GitHub, one of the world’s biggest online repositories of software source code, is warning users to jolly well shape up when it comes to login security.
Of course, GitHub didn’t put it quite like that (it was a bit more polite to its customers), but we did.
GitHub was more diplomatic, saying:
This is a great opportunity for you to review your account, ensure that you have a strong password and enable two-factor authentication.
Concise, true and important.
After all, you can see why cybercrooks might want to take aim – even in a general, “let’s see whom we can hack today” attack – at a site like GitHub.
With millions of users and millions of software projects, small and large, free and proprietary, getting hold of other people’s GitHub logins gives cybercriminals the chance to take their attack straight to the source – literally and figuratively.
If you can compromise a software project before it even ships, by modifying its own source code repository, then you don’t need to waste time trying to find a vulnerability to exploit later on.
So, what did GitHub do wrong?
Nothing, as far as we can tell – quite the opposite, in fact:
• Github offers two-factor authentication to improve login security.
→ By sending one-time passcodes to your mobile phone each time you login (or something similar using an app running on your mobile device), GitHub makes sure that a stolen or guessed password is not enough on its own for a crook to hijack your account.
• Github uses safe techniques to store its users’ passwords.
→ Github has followed all the advice, and more, in our recent article “Serious Security: How to store your users’ passwords.” We advised you to choose one of PBKDF2, bcrypt or scrypt as your password hashing mechanism; GitHub uses bcrypt. That means that passwords are never stored in plaintext; two users with the same password get a different hash; and brute force attacks are slowed down tremendously.
• GitHub uses rate limiting to take the edge off password guessing attacks.
→ If someone/something tries to login much more often than you might expect, you can wait longer and longer before responding to each login request.
According to GitHub, nearly 40,000 different computers have participated in this attack, presumably because the crooks involved have rented time on (or themselves own and operate) a large botnet.
A botnet is a loosely-coupled collection of co-opted computers infected with malware that regularly “calls home” to download instructions on what criminal act to commit next.
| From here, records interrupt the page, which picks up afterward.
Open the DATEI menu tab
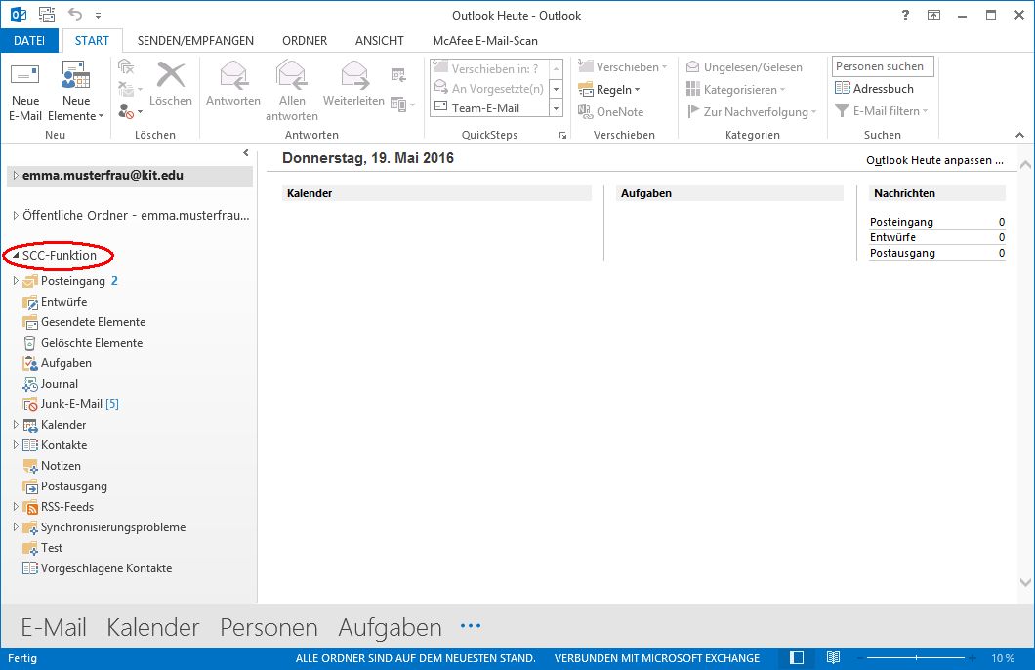 tap(29, 41)
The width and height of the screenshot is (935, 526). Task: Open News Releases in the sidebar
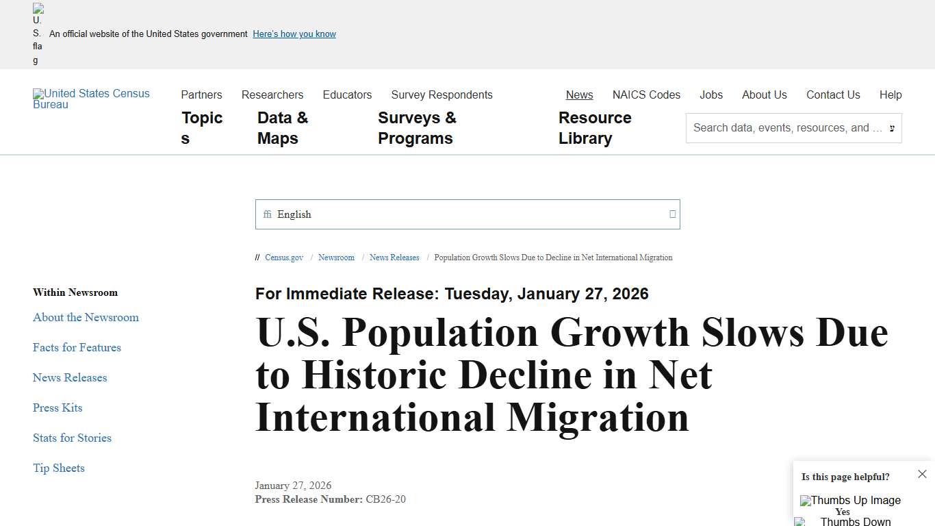click(70, 377)
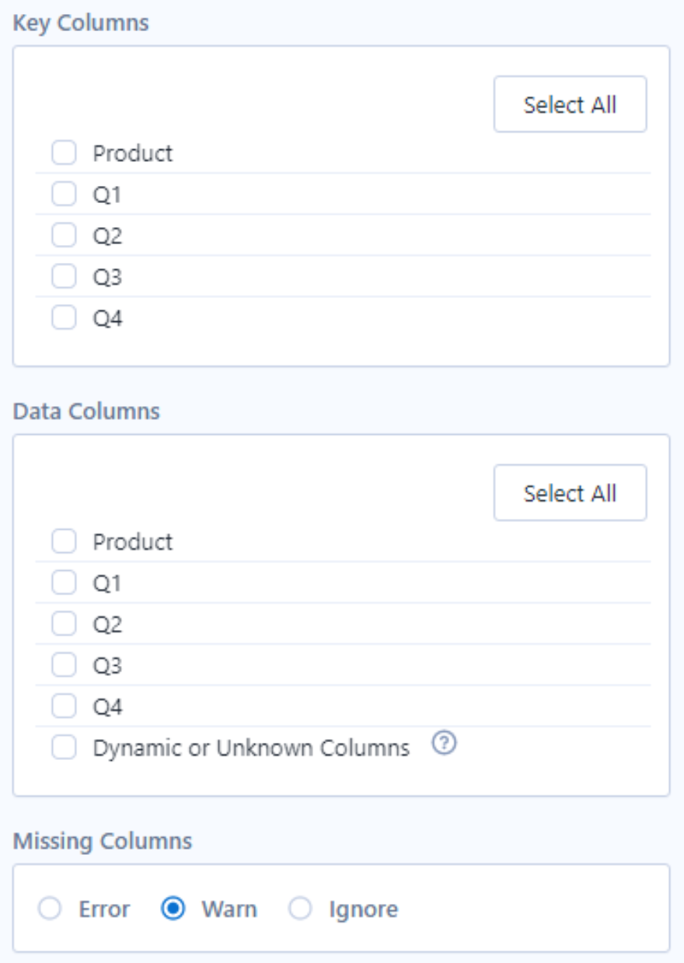Image resolution: width=684 pixels, height=963 pixels.
Task: Tick Q2 in the Data Columns list
Action: 64,624
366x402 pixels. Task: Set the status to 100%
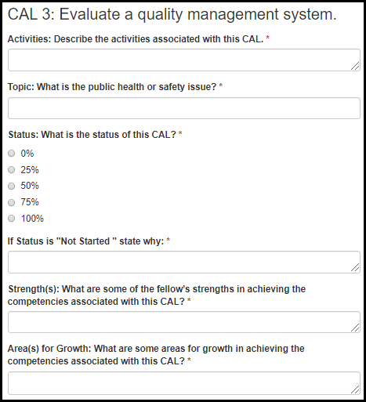pos(12,219)
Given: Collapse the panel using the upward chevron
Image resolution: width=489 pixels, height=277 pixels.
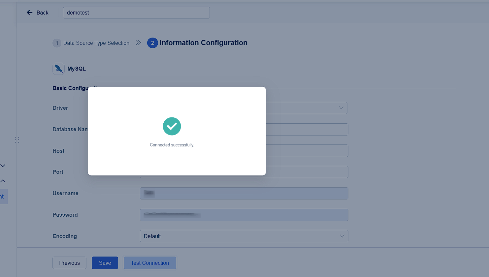Looking at the screenshot, I should [3, 181].

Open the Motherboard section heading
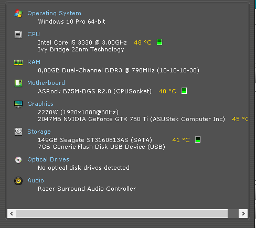(46, 83)
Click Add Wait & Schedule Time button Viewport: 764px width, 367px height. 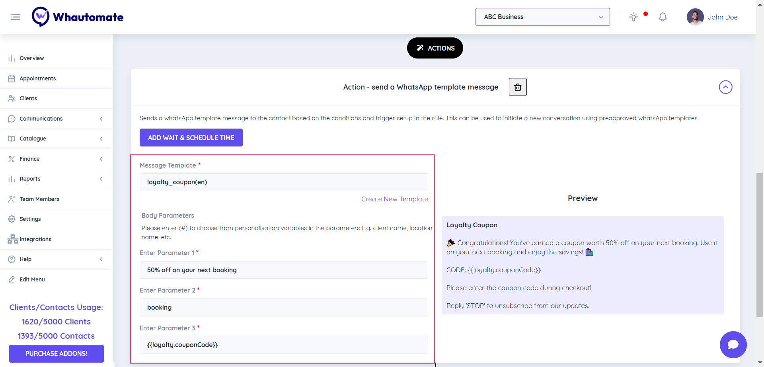(x=191, y=138)
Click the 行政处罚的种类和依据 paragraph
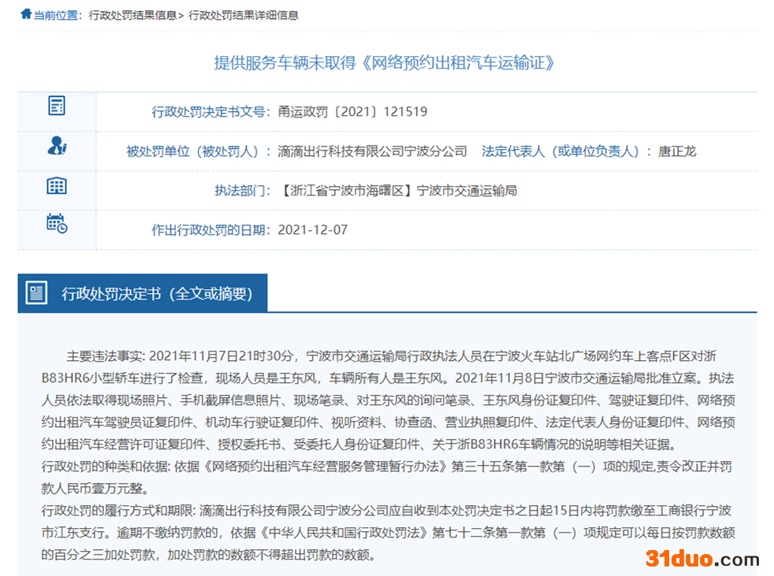 pyautogui.click(x=386, y=477)
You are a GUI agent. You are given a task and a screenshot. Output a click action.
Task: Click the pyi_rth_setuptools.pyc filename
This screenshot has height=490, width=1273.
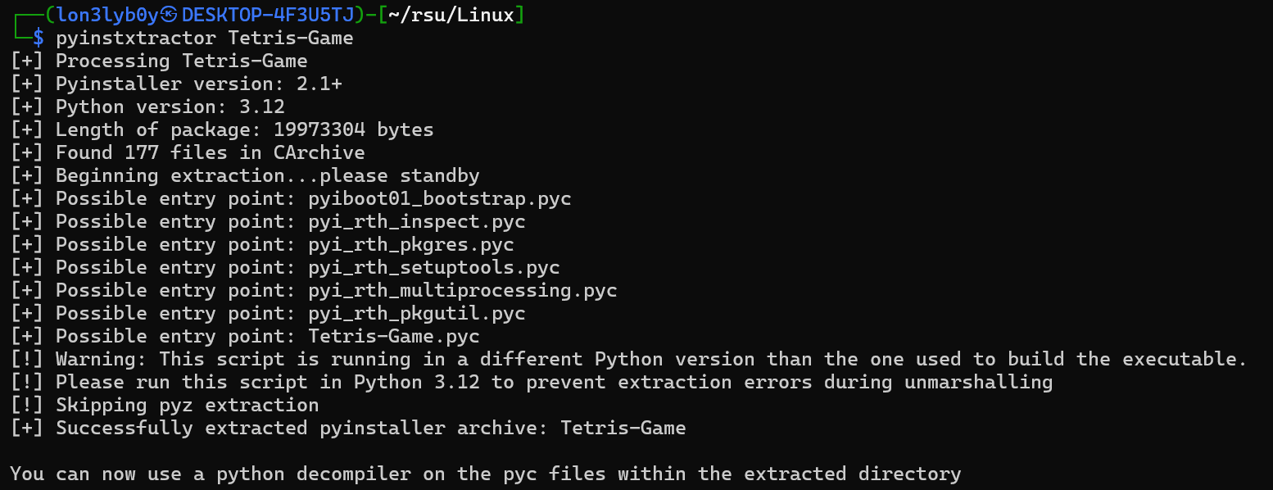coord(434,267)
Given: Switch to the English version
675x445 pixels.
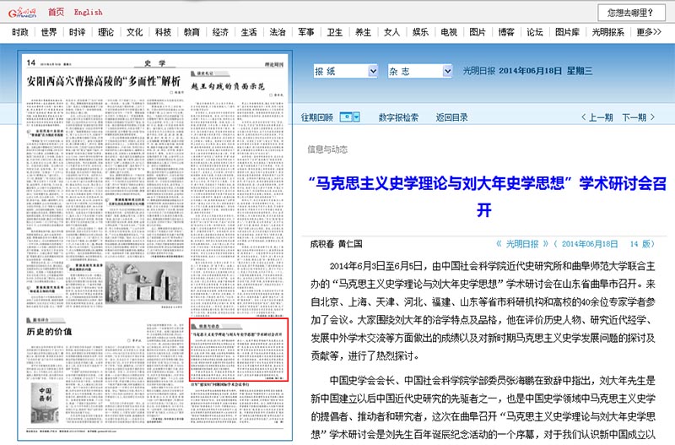Looking at the screenshot, I should click(x=88, y=13).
That can include keylogging for passwords, taking screenshots, stealing files, sending spam – or simply trying to login to GitHub with some supplied credentials, and reporting back if it worked.
With bcrypt slowing down each login attempt, and rate limiting making sure that no individual computer tries to log in too often, you might think that the crooks were wasting their time.
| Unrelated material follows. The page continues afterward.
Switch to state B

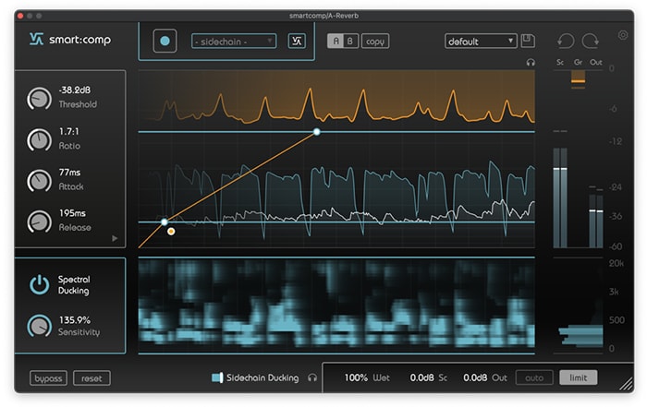(349, 42)
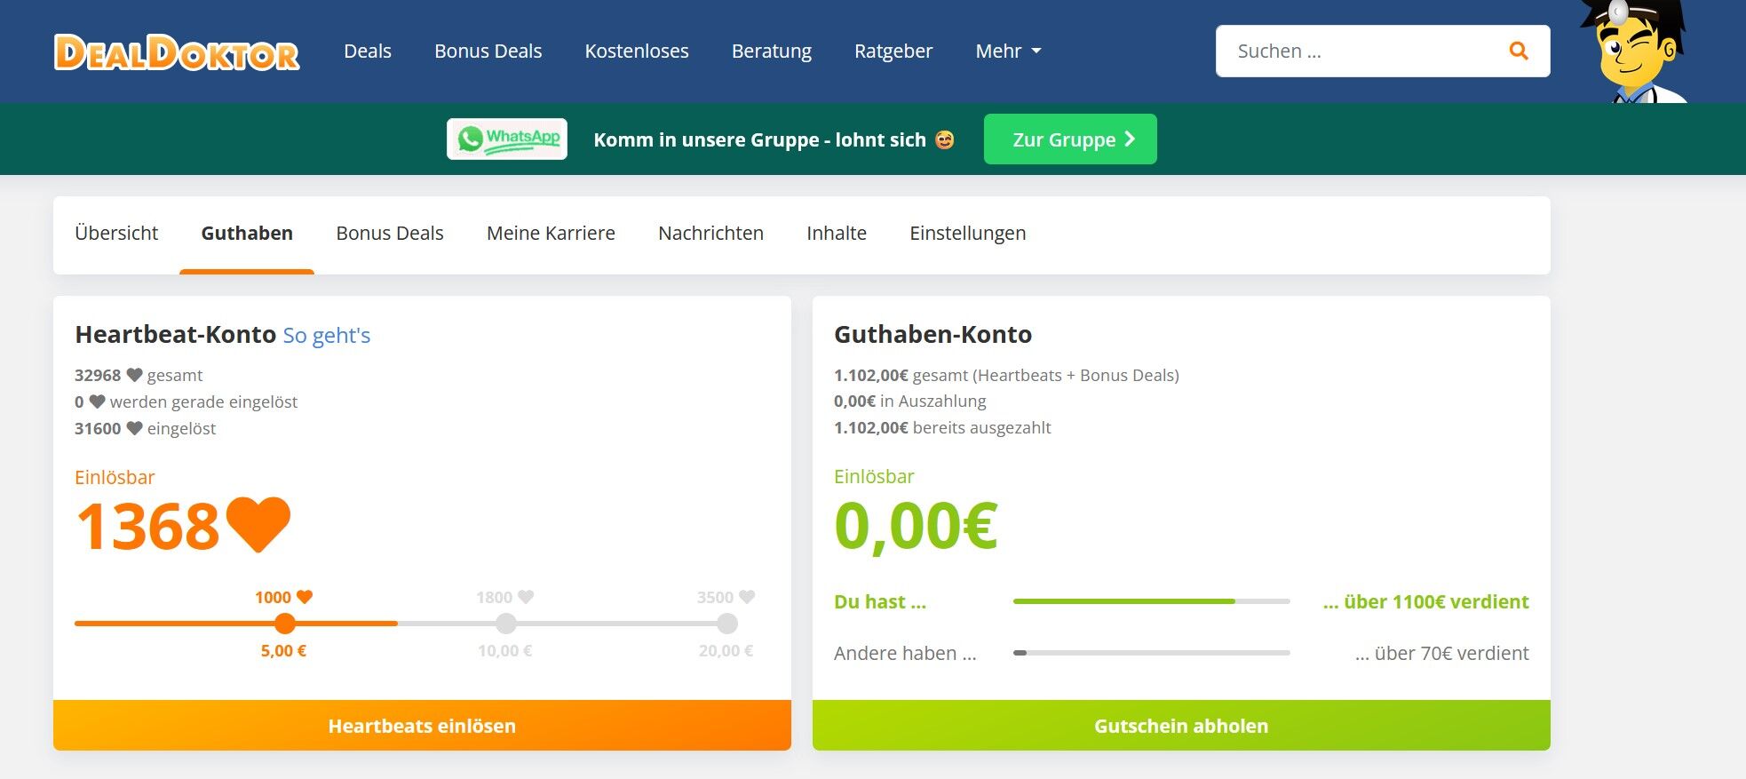Click the big orange heart icon
This screenshot has width=1746, height=779.
tap(258, 524)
But a botnet of 40,000 devices nevertheless makes a realistic attack possible.
After all, if each computer tries to login just once every fifteen minutes, which would be a pretty feeble attack all on its own, the crooks can try 4,000,000 logins per day.
If they keep their heads down well enough to keep up this sort of work for a month, they get more than 100 million tries at GitHub users’ front doors.
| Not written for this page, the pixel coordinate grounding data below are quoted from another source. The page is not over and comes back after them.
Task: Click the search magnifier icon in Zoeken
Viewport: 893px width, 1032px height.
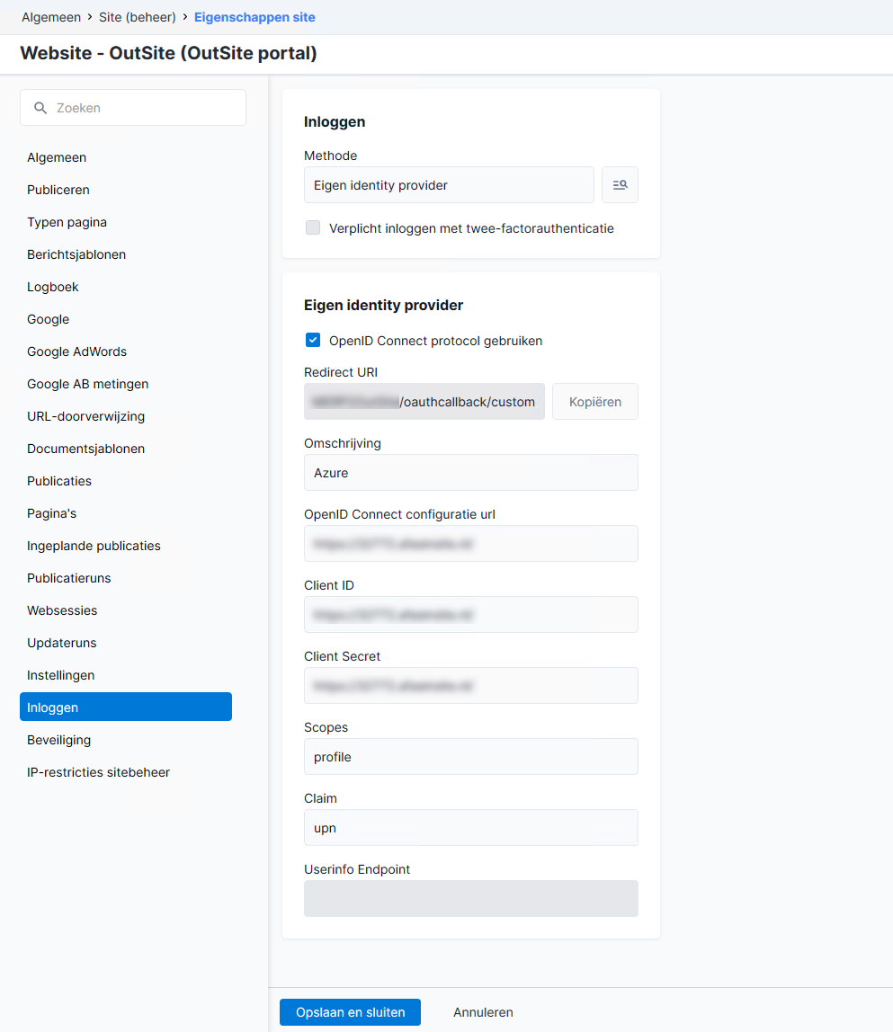Action: (40, 108)

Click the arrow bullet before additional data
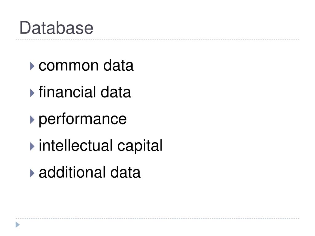coord(32,173)
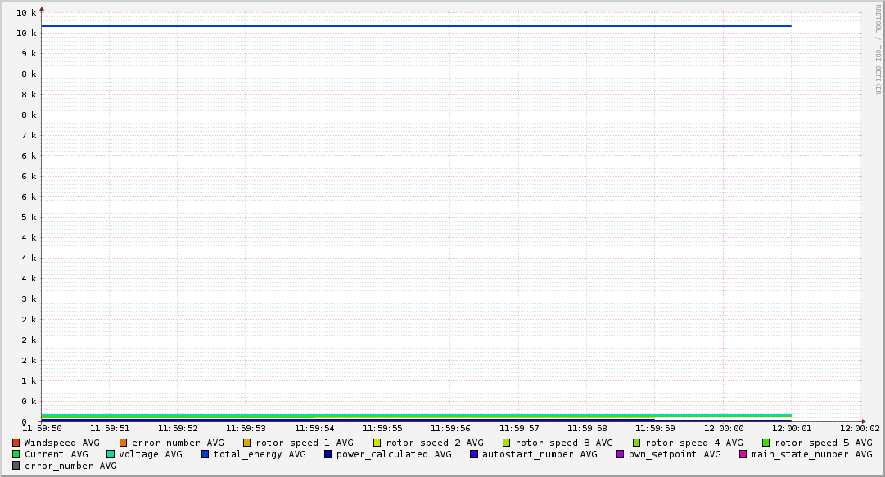This screenshot has height=477, width=885.
Task: Click the red Windspeed AVG legend swatch
Action: 16,443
And some of those front doors, we now know, are as good as open already.
GitHub isn’t saying explicitly, but it mentions that the crooks have been trying “passwords used on multiple sites.”
So it’s a good bet that the attackers are using data derived from Adobe’s recent megabreach.
Even though most of the passwords in the 150,000,000 records stolen from Adobe have not been worked out, millions of passwords have.
That’s thanks to users who chose unwisely, so that their passwords could be guessed straight from Adobe’s data. (One chap was even specific enough to write a password hint to say, “The password is password.”)
So please take GitHub’s advice, on GitHub and elsewhere: review your account, ensure that you have a strong password and enable two-factor authentication.